* _Task item_
Return all the entries. Match them word for word.

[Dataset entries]
━━━━━━━━━━━━━━━━

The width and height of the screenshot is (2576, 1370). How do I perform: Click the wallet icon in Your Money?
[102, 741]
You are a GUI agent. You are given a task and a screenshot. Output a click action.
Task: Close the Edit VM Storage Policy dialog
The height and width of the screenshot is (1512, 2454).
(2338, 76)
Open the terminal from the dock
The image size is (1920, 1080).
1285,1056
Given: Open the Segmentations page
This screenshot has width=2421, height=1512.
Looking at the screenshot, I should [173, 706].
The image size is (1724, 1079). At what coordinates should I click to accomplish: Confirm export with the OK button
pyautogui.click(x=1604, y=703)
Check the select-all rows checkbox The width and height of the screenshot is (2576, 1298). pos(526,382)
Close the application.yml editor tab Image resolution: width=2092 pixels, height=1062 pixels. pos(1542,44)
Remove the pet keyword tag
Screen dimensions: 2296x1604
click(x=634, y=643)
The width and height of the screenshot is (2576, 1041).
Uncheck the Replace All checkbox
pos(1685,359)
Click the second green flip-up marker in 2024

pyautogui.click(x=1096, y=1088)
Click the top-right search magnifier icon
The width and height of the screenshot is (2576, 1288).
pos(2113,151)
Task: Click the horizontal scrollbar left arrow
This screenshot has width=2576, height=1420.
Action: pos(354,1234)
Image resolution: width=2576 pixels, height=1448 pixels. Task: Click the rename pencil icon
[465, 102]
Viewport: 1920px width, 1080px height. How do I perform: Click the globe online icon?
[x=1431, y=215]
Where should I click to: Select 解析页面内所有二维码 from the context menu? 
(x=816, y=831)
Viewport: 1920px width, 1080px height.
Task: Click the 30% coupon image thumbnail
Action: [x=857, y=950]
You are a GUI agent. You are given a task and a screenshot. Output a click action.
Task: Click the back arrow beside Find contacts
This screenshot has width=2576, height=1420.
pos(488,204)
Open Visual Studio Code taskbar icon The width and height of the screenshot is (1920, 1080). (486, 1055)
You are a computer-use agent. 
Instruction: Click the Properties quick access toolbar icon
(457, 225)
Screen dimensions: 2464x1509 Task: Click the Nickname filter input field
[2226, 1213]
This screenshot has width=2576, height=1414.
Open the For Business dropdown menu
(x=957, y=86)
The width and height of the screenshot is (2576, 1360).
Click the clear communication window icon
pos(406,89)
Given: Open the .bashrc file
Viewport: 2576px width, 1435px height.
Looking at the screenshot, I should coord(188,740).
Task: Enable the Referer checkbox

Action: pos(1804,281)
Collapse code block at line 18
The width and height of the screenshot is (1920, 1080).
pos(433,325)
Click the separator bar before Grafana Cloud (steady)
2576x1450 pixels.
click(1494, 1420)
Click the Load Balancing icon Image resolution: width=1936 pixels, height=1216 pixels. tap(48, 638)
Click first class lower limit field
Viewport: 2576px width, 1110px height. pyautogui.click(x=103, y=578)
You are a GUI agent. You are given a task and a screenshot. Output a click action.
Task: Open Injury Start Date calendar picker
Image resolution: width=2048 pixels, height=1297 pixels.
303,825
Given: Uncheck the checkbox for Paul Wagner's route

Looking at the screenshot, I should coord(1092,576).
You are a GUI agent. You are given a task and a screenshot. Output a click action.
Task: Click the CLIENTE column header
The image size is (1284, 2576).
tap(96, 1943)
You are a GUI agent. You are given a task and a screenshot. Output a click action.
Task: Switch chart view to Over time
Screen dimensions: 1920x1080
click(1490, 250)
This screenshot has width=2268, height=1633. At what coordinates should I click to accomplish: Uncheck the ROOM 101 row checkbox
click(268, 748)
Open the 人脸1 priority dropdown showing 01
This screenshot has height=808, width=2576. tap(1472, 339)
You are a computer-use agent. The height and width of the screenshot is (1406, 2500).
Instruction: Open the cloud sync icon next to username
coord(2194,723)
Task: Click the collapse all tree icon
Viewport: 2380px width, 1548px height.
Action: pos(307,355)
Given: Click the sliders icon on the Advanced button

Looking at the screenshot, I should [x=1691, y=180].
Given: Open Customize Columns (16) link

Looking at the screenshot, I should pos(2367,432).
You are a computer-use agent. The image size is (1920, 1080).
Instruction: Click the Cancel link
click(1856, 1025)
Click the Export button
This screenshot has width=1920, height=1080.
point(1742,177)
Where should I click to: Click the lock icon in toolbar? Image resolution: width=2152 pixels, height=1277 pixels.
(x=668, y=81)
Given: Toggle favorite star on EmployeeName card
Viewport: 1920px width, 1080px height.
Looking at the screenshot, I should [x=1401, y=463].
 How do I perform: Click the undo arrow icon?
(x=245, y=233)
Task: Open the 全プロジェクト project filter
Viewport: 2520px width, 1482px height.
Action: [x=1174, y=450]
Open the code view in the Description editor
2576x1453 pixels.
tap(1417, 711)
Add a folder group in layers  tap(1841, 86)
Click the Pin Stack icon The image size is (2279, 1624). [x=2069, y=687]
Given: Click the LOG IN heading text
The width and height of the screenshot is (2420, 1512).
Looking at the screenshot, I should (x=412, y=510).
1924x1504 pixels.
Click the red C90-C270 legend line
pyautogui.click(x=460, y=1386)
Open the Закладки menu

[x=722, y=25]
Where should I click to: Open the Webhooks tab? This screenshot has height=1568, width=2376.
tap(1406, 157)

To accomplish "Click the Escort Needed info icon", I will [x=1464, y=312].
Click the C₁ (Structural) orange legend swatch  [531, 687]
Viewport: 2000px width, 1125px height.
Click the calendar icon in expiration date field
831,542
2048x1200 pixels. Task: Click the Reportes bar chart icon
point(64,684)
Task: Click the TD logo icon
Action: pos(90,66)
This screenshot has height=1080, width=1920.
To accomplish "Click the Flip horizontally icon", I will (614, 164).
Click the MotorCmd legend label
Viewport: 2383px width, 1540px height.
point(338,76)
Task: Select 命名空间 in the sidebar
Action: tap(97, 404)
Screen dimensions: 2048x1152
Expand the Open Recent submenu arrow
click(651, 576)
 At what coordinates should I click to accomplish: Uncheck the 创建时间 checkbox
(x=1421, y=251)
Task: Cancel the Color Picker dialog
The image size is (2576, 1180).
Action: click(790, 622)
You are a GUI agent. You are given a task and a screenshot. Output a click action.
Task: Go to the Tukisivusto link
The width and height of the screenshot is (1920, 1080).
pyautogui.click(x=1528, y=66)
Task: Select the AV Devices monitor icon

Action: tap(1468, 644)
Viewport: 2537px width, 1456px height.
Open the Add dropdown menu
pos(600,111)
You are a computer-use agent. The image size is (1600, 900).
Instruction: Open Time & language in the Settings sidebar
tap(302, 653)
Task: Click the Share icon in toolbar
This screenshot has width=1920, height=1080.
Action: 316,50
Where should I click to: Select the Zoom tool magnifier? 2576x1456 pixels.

━━━━━━━━━━━━━━━━

* _Solution for this task_
The width and height of the screenshot is (2576, 1370). How do I perform: Click the wallet icon in Your Money?
[102, 741]
You are a GUI agent. You are given a task and a screenshot. Output a click action.
Task: Close the Edit VM Storage Policy dialog
The height and width of the screenshot is (1512, 2454).
(2338, 76)
Open the terminal from the dock
The image size is (1920, 1080).
1285,1056
Given: Open the Segmentations page
This screenshot has width=2421, height=1512.
Looking at the screenshot, I should [173, 706].
The image size is (1724, 1079). At what coordinates should I click to accomplish: Confirm export with the OK button
pyautogui.click(x=1604, y=703)
Check the select-all rows checkbox The width and height of the screenshot is (2576, 1298). pos(526,382)
Close the application.yml editor tab Image resolution: width=2092 pixels, height=1062 pixels. pos(1542,44)
Remove the pet keyword tag
Screen dimensions: 2296x1604
click(x=634, y=643)
The width and height of the screenshot is (2576, 1041).
Uncheck the Replace All checkbox
pos(1685,359)
Click the second green flip-up marker in 2024

pyautogui.click(x=1096, y=1088)
Click the top-right search magnifier icon
The width and height of the screenshot is (2576, 1288).
pos(2113,151)
Task: Click the horizontal scrollbar left arrow
This screenshot has width=2576, height=1420.
Action: pos(354,1234)
Image resolution: width=2576 pixels, height=1448 pixels. Task: Click the rename pencil icon
[465, 102]
Viewport: 1920px width, 1080px height. How do I perform: Click the globe online icon?
[x=1431, y=215]
Where should I click to: Select 解析页面内所有二维码 from the context menu? 
(x=816, y=831)
Viewport: 1920px width, 1080px height.
Task: Click the 30% coupon image thumbnail
Action: [x=857, y=950]
You are a GUI agent. You are given a task and a screenshot. Output a click action.
Task: Click the back arrow beside Find contacts
This screenshot has width=2576, height=1420.
pos(488,204)
Open Visual Studio Code taskbar icon The width and height of the screenshot is (1920, 1080). (486, 1055)
You are a computer-use agent. 
Instruction: Click the Properties quick access toolbar icon
(457, 225)
Screen dimensions: 2464x1509 Task: Click the Nickname filter input field
[2226, 1213]
This screenshot has width=2576, height=1414.
Open the For Business dropdown menu
(x=957, y=86)
The width and height of the screenshot is (2576, 1360).
Click the clear communication window icon
pos(406,89)
Given: Open the .bashrc file
Viewport: 2576px width, 1435px height.
Looking at the screenshot, I should coord(188,740).
Task: Enable the Referer checkbox

Action: pos(1804,281)
Collapse code block at line 18
The width and height of the screenshot is (1920, 1080).
pos(433,325)
Click the separator bar before Grafana Cloud (steady)
2576x1450 pixels.
click(1494, 1420)
Click the Load Balancing icon Image resolution: width=1936 pixels, height=1216 pixels. tap(48, 638)
Click first class lower limit field
Viewport: 2576px width, 1110px height. pyautogui.click(x=103, y=578)
You are a GUI agent. You are given a task and a screenshot. Output a click action.
Task: Open Injury Start Date calendar picker
Image resolution: width=2048 pixels, height=1297 pixels.
303,825
Given: Uncheck the checkbox for Paul Wagner's route

Looking at the screenshot, I should coord(1092,576).
You are a GUI agent. You are given a task and a screenshot. Output a click action.
Task: Click the CLIENTE column header
The image size is (1284, 2576).
tap(96, 1943)
You are a GUI agent. You are given a task and a screenshot. Output a click action.
Task: Switch chart view to Over time
Screen dimensions: 1920x1080
click(1490, 250)
This screenshot has width=2268, height=1633. At what coordinates should I click to accomplish: Uncheck the ROOM 101 row checkbox
click(268, 748)
Open the 人脸1 priority dropdown showing 01
This screenshot has height=808, width=2576. tap(1472, 339)
You are a computer-use agent. The height and width of the screenshot is (1406, 2500).
Instruction: Open the cloud sync icon next to username
coord(2194,723)
Task: Click the collapse all tree icon
Viewport: 2380px width, 1548px height.
Action: pos(307,355)
Given: Click the sliders icon on the Advanced button

Looking at the screenshot, I should [x=1691, y=180].
Given: Open Customize Columns (16) link

Looking at the screenshot, I should pos(2367,432).
You are a computer-use agent. The image size is (1920, 1080).
Instruction: Click the Cancel link
click(1856, 1025)
Click the Export button
This screenshot has width=1920, height=1080.
point(1742,177)
Where should I click to: Click the lock icon in toolbar? Image resolution: width=2152 pixels, height=1277 pixels.
(x=668, y=81)
Given: Toggle favorite star on EmployeeName card
Viewport: 1920px width, 1080px height.
Looking at the screenshot, I should [x=1401, y=463].
 How do I perform: Click the undo arrow icon?
(x=245, y=233)
Task: Open the 全プロジェクト project filter
Viewport: 2520px width, 1482px height.
Action: [x=1174, y=450]
Open the code view in the Description editor
2576x1453 pixels.
tap(1417, 711)
Add a folder group in layers  tap(1841, 86)
Click the Pin Stack icon The image size is (2279, 1624). [x=2069, y=687]
Given: Click the LOG IN heading text
The width and height of the screenshot is (2420, 1512).
Looking at the screenshot, I should (x=412, y=510).
1924x1504 pixels.
Click the red C90-C270 legend line
pyautogui.click(x=460, y=1386)
Open the Закладки menu

[x=722, y=25]
Where should I click to: Open the Webhooks tab? This screenshot has height=1568, width=2376.
tap(1406, 157)

To accomplish "Click the Escort Needed info icon", I will [x=1464, y=312].
Click the C₁ (Structural) orange legend swatch  [531, 687]
Viewport: 2000px width, 1125px height.
Click the calendar icon in expiration date field
831,542
2048x1200 pixels. Task: Click the Reportes bar chart icon
point(64,684)
Task: Click the TD logo icon
Action: pos(90,66)
This screenshot has height=1080, width=1920.
To accomplish "Click the Flip horizontally icon", I will (614, 164).
Click the MotorCmd legend label
Viewport: 2383px width, 1540px height.
point(338,76)
Task: Select 命名空间 in the sidebar
Action: tap(97, 404)
Screen dimensions: 2048x1152
Expand the Open Recent submenu arrow
click(651, 576)
 At what coordinates should I click to accomplish: Uncheck the 创建时间 checkbox
(x=1421, y=251)
Task: Cancel the Color Picker dialog
The image size is (2576, 1180).
Action: click(790, 622)
You are a GUI agent. You are given a task and a screenshot. Output a click action.
Task: Go to the Tukisivusto link
The width and height of the screenshot is (1920, 1080).
pyautogui.click(x=1528, y=66)
Task: Select the AV Devices monitor icon

Action: tap(1468, 644)
Viewport: 2537px width, 1456px height.
Open the Add dropdown menu
pos(600,111)
You are a computer-use agent. The image size is (1600, 900).
Instruction: Open Time & language in the Settings sidebar
tap(302, 653)
Task: Click the Share icon in toolbar
This screenshot has width=1920, height=1080.
Action: 316,50
Where should I click to: Select the Zoom tool magnifier? 2576x1456 pixels.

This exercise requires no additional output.